— start Exercise input —

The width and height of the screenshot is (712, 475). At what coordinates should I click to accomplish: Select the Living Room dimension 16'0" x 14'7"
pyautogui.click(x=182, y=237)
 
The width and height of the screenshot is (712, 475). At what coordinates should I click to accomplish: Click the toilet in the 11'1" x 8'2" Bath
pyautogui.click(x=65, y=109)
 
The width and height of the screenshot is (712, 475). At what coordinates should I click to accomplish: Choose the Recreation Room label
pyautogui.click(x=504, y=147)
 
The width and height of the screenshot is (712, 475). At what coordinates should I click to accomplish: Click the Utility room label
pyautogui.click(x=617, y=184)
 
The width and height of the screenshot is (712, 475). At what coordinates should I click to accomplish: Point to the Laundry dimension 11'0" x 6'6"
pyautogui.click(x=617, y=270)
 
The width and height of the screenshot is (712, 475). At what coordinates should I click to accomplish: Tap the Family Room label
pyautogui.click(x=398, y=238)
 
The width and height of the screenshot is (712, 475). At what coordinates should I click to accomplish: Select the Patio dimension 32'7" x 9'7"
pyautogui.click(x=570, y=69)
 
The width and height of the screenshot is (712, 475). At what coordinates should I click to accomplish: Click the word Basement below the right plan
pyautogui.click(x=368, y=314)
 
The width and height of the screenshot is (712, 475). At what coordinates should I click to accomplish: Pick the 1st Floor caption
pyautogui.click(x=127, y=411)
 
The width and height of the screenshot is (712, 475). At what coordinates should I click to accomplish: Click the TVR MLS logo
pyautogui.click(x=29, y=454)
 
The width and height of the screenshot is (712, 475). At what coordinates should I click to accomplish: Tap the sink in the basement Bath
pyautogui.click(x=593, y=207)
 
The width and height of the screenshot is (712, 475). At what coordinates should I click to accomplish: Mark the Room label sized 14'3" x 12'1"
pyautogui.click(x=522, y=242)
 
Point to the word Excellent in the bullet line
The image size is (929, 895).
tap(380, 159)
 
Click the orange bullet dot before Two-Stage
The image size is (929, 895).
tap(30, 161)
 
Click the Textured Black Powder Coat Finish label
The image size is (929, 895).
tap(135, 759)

— end Exercise input —

Please update the lines starting at the one that contains "Click the Textured" and ending at the last line, replacing "Black" with "Gray" and keeping everything else the same.

Click the Textured Gray Powder Coat Finish label
The image size is (929, 895).
tap(135, 759)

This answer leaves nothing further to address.